PPKM Bali Turun ke Level 3, Gubernur Koster Minta Perketat Protokol Kesehatan

Gambar Gravatar
  • Whatsapp
koster5x
Gubernur Bali Wayan Koster. (ist)

DENPASAR | patrolipost.com – Penambahan kasus baru Covid-19 di Provinsi Bali sudah mulai menurun sejak (30/8/2021). Kasus harian positif di bawah 250 perhari, tingkat kesembuhan mencapai angka 93%, kasus aktif terus menurun hingga dibawah 3.000 orang (2,5%). Sementara itu kematian masih di atas 10 orang perhari.
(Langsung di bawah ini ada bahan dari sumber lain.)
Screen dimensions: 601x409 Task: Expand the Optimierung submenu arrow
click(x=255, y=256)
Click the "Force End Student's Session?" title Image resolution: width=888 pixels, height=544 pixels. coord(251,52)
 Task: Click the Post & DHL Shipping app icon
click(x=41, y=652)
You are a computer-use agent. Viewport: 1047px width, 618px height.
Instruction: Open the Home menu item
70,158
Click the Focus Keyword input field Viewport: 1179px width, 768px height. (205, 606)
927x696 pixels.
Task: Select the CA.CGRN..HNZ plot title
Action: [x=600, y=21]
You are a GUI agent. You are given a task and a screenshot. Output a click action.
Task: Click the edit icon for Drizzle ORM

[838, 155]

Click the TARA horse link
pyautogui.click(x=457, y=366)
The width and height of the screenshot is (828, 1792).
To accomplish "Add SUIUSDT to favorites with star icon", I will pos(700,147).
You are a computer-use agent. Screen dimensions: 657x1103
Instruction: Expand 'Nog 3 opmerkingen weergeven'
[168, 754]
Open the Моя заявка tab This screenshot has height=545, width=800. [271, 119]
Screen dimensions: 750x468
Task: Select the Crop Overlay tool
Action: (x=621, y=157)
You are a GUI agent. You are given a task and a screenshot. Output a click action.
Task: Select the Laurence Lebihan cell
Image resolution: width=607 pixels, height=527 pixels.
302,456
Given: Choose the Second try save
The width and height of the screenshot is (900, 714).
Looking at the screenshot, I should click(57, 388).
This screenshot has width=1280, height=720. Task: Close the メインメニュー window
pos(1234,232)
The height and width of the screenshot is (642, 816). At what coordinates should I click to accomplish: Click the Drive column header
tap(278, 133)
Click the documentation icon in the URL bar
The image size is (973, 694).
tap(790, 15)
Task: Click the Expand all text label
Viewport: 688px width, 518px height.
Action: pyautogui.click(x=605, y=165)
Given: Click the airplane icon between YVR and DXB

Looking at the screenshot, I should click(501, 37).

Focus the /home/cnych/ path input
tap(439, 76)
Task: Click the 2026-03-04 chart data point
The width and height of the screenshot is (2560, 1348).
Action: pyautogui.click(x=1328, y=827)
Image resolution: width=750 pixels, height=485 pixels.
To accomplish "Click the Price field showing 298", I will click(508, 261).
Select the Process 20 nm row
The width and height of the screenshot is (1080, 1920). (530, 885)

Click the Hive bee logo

Dengan mulai menurunnya kasus baru Covid-19, meningkatnya angka kesembuhan, menurunnya angka perawatan di Rumah Sakit (hospitality rate), dan menurunnya tingkat kematian akibat Covid-19, Pemerintah Pusat telah mengumumkan bahwa mulai (14/9/2021), Pemberlakuan Pembatasan Kegiatan Masyarakat (PPKM) di Provinsi Bali diturunkan ke Level 3.

Bacaan Lainnya

Namun demikian Gubernur Bali Wayan Koster mengimbau, agar tidak menyikapi pandemi ini dengan eforia yang berlebihan. Tetapi harus tetap waspada mengingat perkembangan Covid-19 ini masih sangat berbahaya dengan adanya varian baru Mu yang telah ditemukan di beberapa negara.

“Perlu diketahui bahwa, meskipun warga sudah mengikuti vaksinasi, tidak sepenuhnya menjamin terbebas dari penularan Covid-19,” jelas Gubernur Koster, Rabu (15/9/2021).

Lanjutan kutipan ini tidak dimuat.